--- RECORDS SHOWN ---

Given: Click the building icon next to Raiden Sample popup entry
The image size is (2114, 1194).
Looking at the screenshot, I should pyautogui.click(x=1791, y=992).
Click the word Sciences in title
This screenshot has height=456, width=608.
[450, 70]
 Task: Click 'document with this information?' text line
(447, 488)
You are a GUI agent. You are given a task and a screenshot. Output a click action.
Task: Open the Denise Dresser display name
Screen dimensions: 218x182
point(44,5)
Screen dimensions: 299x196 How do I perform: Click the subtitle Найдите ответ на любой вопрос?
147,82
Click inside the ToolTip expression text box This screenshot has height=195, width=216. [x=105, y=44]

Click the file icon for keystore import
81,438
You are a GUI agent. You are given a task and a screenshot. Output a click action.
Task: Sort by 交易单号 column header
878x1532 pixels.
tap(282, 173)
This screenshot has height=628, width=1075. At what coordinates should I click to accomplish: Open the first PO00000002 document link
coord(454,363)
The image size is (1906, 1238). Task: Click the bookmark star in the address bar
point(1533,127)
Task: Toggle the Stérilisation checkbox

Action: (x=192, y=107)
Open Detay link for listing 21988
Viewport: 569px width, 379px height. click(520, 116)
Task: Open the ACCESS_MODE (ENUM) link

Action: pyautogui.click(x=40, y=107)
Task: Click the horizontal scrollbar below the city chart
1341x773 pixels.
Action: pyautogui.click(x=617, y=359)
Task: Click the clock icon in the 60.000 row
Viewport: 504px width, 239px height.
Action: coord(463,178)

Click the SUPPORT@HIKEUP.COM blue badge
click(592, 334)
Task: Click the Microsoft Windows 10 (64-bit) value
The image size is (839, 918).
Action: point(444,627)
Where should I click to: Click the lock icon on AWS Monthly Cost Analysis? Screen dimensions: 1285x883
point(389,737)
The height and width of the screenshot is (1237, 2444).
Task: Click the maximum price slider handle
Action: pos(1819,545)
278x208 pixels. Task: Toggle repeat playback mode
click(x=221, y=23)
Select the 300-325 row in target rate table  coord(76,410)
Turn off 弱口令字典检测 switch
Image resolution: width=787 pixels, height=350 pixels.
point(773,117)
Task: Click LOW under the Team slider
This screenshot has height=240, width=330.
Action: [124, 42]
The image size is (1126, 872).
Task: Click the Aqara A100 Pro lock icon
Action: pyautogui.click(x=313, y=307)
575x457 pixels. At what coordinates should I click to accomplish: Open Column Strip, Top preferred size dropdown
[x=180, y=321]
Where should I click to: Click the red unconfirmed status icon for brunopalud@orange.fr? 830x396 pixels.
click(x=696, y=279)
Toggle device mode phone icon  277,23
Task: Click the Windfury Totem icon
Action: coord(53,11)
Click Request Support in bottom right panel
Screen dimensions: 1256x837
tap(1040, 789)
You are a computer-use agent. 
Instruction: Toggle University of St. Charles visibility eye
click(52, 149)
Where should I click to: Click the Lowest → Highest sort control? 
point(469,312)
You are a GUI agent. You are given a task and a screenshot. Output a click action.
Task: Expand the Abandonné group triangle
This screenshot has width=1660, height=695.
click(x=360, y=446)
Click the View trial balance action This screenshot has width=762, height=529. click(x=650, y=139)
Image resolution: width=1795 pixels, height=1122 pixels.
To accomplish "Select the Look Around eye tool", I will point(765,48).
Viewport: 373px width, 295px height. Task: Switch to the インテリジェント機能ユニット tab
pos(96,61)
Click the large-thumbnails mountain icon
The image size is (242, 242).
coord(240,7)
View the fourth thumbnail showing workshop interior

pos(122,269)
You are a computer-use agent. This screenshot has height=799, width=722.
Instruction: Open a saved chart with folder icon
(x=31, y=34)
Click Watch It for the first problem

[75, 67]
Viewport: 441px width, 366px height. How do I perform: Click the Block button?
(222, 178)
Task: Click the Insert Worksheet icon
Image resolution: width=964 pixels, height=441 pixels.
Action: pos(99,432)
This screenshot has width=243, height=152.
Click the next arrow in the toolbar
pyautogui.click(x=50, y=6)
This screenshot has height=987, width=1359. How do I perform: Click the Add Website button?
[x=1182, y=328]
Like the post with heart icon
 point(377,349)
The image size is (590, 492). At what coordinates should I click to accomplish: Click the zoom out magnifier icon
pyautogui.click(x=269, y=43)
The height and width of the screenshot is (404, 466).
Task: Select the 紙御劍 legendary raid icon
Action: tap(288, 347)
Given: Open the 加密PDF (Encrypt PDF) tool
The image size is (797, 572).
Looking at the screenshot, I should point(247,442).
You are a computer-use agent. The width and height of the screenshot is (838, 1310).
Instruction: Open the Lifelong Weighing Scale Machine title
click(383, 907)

---

-- EXERCISE DIRECTIONS --
Reproduce all of the data above, character for character, leaving nothing out and adding nothing.

-- COMPLETE ANSWER --
Given: Click the building icon next to Raiden Sample popup entry
The image size is (2114, 1194).
Looking at the screenshot, I should pyautogui.click(x=1791, y=992).
Click the word Sciences in title
This screenshot has height=456, width=608.
[450, 70]
 Task: Click 'document with this information?' text line
(447, 488)
You are a GUI agent. You are given a task and a screenshot. Output a click action.
Task: Open the Denise Dresser display name
Screen dimensions: 218x182
point(44,5)
Screen dimensions: 299x196 How do I perform: Click the subtitle Найдите ответ на любой вопрос?
147,82
Click inside the ToolTip expression text box This screenshot has height=195, width=216. [x=105, y=44]

Click the file icon for keystore import
81,438
You are a GUI agent. You are given a task and a screenshot. Output a click action.
Task: Sort by 交易单号 column header
878x1532 pixels.
tap(282, 173)
This screenshot has height=628, width=1075. At what coordinates should I click to accomplish: Open the first PO00000002 document link
coord(454,363)
The image size is (1906, 1238). Task: Click the bookmark star in the address bar
point(1533,127)
Task: Toggle the Stérilisation checkbox

Action: (x=192, y=107)
Open Detay link for listing 21988
Viewport: 569px width, 379px height. click(520, 116)
Task: Open the ACCESS_MODE (ENUM) link

Action: pyautogui.click(x=40, y=107)
Task: Click the horizontal scrollbar below the city chart
1341x773 pixels.
Action: pyautogui.click(x=617, y=359)
Task: Click the clock icon in the 60.000 row
Viewport: 504px width, 239px height.
Action: coord(463,178)

Click the SUPPORT@HIKEUP.COM blue badge
click(592, 334)
Task: Click the Microsoft Windows 10 (64-bit) value
The image size is (839, 918).
Action: point(444,627)
Where should I click to: Click the lock icon on AWS Monthly Cost Analysis? Screen dimensions: 1285x883
point(389,737)
The height and width of the screenshot is (1237, 2444).
Task: Click the maximum price slider handle
Action: pos(1819,545)
278x208 pixels. Task: Toggle repeat playback mode
click(x=221, y=23)
Select the 300-325 row in target rate table  coord(76,410)
Turn off 弱口令字典检测 switch
Image resolution: width=787 pixels, height=350 pixels.
point(773,117)
Task: Click LOW under the Team slider
This screenshot has height=240, width=330.
Action: [124, 42]
The image size is (1126, 872).
Task: Click the Aqara A100 Pro lock icon
Action: pyautogui.click(x=313, y=307)
575x457 pixels. At what coordinates should I click to accomplish: Open Column Strip, Top preferred size dropdown
[x=180, y=321]
Where should I click to: Click the red unconfirmed status icon for brunopalud@orange.fr? 830x396 pixels.
click(x=696, y=279)
Toggle device mode phone icon  277,23
Task: Click the Windfury Totem icon
Action: coord(53,11)
Click Request Support in bottom right panel
Screen dimensions: 1256x837
tap(1040, 789)
You are a computer-use agent. 
Instruction: Toggle University of St. Charles visibility eye
click(52, 149)
Where should I click to: Click the Lowest → Highest sort control? 
point(469,312)
You are a GUI agent. You are given a task and a screenshot. Output a click action.
Task: Expand the Abandonné group triangle
This screenshot has width=1660, height=695.
click(x=360, y=446)
Click the View trial balance action This screenshot has width=762, height=529. click(x=650, y=139)
Image resolution: width=1795 pixels, height=1122 pixels.
To accomplish "Select the Look Around eye tool", I will point(765,48).
Viewport: 373px width, 295px height. Task: Switch to the インテリジェント機能ユニット tab
pos(96,61)
Click the large-thumbnails mountain icon
The image size is (242, 242).
coord(240,7)
View the fourth thumbnail showing workshop interior

pos(122,269)
You are a computer-use agent. This screenshot has height=799, width=722.
Instruction: Open a saved chart with folder icon
(x=31, y=34)
Click Watch It for the first problem

[75, 67]
Viewport: 441px width, 366px height. How do I perform: Click the Block button?
(222, 178)
Task: Click the Insert Worksheet icon
Image resolution: width=964 pixels, height=441 pixels.
Action: pos(99,432)
This screenshot has width=243, height=152.
Click the next arrow in the toolbar
pyautogui.click(x=50, y=6)
This screenshot has height=987, width=1359. How do I perform: Click the Add Website button?
[x=1182, y=328]
Like the post with heart icon
 point(377,349)
The image size is (590, 492). At what coordinates should I click to accomplish: Click the zoom out magnifier icon
pyautogui.click(x=269, y=43)
The height and width of the screenshot is (404, 466).
Task: Select the 紙御劍 legendary raid icon
Action: tap(288, 347)
Given: Open the 加密PDF (Encrypt PDF) tool
The image size is (797, 572).
Looking at the screenshot, I should point(247,442).
You are a computer-use agent. The width and height of the screenshot is (838, 1310).
Instruction: Open the Lifelong Weighing Scale Machine title
click(383, 907)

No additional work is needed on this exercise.